• **Exercise**
Could you arrange the data as a Markdown table with a Row column for the row number and an Entry column for the line itself? Begin at the first line of the data, stop after the line that contains "click(x=876, y=30)", and leave out any blank lines.

• **Excerpted records**
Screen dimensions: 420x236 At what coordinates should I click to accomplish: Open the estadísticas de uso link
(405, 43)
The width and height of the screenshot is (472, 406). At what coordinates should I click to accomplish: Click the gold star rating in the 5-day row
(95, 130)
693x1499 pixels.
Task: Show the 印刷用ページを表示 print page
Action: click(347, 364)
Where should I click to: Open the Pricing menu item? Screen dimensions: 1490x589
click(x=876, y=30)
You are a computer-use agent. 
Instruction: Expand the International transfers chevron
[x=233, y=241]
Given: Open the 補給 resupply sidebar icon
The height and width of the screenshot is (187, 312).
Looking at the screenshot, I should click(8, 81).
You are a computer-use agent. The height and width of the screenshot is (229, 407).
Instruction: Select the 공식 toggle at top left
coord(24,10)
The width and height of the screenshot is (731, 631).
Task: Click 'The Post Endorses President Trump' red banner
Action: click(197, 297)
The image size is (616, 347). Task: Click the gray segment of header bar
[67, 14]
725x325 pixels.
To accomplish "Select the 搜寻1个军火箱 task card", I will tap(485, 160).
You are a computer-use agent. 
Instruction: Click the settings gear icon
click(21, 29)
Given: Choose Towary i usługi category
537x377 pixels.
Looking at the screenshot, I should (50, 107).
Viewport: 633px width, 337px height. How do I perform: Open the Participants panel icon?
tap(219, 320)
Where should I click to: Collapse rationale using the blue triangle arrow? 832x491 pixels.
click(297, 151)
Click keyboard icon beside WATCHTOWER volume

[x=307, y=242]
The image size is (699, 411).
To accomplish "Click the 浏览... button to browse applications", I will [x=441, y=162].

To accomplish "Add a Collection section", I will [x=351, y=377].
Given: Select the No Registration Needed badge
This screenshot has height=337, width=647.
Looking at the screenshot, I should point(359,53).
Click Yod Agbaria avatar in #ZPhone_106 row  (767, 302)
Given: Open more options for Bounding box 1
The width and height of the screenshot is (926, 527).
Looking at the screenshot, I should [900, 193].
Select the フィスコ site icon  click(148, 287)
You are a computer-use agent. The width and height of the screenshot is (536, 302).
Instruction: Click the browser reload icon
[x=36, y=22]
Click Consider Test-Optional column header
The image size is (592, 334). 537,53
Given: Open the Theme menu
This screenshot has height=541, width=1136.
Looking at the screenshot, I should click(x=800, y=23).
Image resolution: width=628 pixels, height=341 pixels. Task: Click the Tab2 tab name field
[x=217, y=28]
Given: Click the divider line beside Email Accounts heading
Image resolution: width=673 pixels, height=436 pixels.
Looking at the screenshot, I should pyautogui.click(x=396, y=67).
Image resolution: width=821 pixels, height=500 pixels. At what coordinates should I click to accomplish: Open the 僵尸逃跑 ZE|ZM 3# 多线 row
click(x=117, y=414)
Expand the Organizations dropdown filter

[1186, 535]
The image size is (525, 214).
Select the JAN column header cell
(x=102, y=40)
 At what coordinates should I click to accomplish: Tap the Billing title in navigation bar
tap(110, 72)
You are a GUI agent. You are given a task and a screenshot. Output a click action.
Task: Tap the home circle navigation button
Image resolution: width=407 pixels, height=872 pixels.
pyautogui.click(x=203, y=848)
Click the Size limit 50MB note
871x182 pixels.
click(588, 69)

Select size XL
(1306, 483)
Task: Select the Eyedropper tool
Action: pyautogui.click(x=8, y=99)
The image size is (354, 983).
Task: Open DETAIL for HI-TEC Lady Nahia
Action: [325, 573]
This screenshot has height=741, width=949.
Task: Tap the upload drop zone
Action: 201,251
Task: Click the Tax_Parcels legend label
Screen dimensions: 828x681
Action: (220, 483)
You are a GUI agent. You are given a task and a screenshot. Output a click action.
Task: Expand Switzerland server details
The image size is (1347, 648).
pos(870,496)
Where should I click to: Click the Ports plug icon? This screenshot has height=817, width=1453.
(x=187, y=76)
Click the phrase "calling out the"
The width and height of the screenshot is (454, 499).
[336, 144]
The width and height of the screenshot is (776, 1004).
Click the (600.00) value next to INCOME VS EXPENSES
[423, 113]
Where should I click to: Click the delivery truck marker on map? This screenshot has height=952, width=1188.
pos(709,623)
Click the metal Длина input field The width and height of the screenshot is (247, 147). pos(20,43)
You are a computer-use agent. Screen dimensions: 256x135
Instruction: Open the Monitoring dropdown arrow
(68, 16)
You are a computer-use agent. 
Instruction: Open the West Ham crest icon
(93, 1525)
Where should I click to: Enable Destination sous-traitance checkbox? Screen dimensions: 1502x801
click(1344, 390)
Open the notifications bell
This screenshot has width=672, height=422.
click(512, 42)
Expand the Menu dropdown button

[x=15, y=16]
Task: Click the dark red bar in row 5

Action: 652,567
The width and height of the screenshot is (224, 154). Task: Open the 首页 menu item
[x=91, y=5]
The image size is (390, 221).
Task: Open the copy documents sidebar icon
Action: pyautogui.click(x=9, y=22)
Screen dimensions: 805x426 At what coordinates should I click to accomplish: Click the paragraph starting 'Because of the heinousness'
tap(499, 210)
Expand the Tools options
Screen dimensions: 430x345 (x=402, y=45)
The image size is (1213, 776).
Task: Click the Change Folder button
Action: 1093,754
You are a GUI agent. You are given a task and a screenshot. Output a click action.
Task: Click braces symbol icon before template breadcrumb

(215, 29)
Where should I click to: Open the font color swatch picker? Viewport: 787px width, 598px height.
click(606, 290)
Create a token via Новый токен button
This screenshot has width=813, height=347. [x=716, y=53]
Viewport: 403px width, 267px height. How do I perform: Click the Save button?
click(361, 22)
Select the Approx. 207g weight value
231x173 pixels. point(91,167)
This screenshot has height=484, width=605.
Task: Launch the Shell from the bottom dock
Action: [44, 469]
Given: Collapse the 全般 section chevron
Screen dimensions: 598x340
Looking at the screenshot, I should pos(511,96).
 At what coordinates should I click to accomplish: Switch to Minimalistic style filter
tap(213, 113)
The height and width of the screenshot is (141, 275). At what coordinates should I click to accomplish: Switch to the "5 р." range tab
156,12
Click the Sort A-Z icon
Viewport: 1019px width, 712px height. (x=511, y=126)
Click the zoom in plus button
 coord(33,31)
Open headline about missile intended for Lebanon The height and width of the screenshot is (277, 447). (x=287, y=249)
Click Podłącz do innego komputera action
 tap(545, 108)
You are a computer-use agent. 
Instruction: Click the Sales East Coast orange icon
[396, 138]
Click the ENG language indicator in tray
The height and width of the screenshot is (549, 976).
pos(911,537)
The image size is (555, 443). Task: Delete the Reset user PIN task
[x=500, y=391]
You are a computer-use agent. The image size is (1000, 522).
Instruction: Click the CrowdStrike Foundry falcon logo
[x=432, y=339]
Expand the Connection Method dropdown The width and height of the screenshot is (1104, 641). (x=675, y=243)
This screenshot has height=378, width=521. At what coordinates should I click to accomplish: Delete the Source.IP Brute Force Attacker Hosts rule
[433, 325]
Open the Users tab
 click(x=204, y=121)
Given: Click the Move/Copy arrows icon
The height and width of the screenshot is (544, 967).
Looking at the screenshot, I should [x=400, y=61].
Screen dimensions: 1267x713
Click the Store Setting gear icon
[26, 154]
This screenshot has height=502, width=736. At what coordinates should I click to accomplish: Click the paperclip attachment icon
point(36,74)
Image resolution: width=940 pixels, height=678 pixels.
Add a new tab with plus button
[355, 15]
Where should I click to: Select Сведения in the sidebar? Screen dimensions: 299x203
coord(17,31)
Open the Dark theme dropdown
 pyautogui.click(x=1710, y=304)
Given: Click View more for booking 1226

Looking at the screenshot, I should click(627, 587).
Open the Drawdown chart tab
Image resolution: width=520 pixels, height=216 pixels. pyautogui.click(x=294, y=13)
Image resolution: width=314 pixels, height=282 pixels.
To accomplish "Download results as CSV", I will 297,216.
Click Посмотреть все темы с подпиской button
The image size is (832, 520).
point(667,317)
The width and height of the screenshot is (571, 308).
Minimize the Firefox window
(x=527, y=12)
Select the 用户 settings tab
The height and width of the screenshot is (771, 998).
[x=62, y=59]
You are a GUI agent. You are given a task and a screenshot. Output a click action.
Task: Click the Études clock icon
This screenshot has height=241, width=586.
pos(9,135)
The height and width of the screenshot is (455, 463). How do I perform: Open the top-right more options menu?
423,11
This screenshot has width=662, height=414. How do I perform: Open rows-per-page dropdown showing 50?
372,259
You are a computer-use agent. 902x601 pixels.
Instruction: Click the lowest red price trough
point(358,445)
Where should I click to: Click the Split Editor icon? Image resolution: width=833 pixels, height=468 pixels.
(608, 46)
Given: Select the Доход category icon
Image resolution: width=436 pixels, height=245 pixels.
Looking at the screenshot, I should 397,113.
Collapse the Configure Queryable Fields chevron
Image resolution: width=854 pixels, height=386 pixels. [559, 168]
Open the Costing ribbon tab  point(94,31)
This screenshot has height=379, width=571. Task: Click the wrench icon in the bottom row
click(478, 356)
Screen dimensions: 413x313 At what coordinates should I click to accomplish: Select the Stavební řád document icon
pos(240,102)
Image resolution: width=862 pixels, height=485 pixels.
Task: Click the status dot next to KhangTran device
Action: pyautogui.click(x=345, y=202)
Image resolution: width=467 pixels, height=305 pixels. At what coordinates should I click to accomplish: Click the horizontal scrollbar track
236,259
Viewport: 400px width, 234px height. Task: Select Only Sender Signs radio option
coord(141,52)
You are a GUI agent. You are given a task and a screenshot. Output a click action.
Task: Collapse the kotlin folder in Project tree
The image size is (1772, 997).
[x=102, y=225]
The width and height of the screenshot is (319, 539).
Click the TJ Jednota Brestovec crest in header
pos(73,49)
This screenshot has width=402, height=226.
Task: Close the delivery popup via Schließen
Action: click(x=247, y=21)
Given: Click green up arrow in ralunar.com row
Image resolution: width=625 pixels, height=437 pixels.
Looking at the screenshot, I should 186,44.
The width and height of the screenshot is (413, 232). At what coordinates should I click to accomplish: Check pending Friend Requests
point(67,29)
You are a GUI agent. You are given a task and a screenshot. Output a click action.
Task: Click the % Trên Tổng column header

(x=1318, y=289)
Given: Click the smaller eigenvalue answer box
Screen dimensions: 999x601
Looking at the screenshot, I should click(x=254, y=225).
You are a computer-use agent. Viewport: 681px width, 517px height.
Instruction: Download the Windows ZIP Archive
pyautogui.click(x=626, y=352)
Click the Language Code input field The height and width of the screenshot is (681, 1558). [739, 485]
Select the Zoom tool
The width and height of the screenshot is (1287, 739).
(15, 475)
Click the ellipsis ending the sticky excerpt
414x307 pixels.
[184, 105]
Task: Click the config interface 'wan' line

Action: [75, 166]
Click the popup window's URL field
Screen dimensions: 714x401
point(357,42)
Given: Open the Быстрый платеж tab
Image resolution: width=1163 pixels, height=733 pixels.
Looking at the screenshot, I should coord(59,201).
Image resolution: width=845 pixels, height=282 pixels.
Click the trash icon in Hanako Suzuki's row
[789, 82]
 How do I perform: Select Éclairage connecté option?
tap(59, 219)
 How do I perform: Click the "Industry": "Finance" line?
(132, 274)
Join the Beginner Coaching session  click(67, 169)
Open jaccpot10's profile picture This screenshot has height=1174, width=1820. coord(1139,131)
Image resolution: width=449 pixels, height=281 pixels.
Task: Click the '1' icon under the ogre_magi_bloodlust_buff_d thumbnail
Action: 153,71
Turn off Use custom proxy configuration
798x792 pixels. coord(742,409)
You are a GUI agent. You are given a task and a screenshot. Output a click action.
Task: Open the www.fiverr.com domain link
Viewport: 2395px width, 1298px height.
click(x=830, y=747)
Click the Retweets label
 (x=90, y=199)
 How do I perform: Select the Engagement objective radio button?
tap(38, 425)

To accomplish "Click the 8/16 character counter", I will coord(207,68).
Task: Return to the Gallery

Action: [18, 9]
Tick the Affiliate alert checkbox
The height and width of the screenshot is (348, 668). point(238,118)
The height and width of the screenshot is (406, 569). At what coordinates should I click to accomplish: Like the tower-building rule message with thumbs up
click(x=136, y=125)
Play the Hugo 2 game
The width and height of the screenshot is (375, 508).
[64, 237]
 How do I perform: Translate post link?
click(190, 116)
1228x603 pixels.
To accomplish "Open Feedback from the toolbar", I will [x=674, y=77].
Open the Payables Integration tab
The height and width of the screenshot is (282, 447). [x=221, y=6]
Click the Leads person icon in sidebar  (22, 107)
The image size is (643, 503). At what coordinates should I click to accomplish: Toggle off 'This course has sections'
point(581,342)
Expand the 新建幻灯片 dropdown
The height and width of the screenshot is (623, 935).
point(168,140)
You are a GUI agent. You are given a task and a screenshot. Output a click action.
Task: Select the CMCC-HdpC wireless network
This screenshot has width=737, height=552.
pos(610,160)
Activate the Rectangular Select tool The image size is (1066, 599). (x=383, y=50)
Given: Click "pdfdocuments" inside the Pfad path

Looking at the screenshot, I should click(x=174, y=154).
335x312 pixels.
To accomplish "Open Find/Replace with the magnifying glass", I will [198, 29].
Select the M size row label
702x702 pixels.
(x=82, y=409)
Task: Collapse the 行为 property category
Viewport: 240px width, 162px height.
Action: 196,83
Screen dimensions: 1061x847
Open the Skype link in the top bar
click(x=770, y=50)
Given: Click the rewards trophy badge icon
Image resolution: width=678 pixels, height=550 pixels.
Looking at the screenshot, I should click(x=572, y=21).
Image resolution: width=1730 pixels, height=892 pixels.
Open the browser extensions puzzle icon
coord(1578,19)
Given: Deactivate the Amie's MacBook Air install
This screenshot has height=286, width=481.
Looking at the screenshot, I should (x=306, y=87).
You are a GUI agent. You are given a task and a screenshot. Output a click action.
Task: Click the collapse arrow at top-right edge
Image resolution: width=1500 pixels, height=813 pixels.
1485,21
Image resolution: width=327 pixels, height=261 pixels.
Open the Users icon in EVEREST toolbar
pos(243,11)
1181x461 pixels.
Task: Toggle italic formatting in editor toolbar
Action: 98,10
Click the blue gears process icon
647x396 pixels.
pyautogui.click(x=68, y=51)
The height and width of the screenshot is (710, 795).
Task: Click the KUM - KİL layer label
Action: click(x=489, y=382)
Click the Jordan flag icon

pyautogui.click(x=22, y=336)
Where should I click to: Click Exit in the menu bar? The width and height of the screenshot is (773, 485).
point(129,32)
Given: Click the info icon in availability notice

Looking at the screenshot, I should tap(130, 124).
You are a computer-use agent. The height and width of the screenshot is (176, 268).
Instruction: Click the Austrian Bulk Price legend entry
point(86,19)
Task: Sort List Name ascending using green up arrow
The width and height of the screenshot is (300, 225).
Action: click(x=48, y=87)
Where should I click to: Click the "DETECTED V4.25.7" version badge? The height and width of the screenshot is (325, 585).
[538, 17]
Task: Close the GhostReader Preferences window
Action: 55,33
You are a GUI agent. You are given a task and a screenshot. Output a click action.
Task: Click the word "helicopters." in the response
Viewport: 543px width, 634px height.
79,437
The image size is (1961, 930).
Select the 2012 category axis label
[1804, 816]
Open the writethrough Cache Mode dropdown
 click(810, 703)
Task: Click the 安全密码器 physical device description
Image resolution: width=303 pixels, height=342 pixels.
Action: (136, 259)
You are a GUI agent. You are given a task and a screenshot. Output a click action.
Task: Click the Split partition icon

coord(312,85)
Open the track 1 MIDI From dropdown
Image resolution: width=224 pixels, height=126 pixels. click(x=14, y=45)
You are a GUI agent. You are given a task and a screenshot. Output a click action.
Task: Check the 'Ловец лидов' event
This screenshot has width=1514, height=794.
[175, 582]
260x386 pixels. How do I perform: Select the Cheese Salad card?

• **Task result**
| Row | Entry |
|---|---|
| 1 | Screen dimensions: 420x236 At what coordinates should I click to accomplish: Open the estadísticas de uso link |
| 2 | (405, 43) |
| 3 | The width and height of the screenshot is (472, 406). At what coordinates should I click to accomplish: Click the gold star rating in the 5-day row |
| 4 | (95, 130) |
| 5 | 693x1499 pixels. |
| 6 | Task: Show the 印刷用ページを表示 print page |
| 7 | Action: click(347, 364) |
| 8 | Where should I click to: Open the Pricing menu item? Screen dimensions: 1490x589 |
| 9 | click(x=876, y=30) |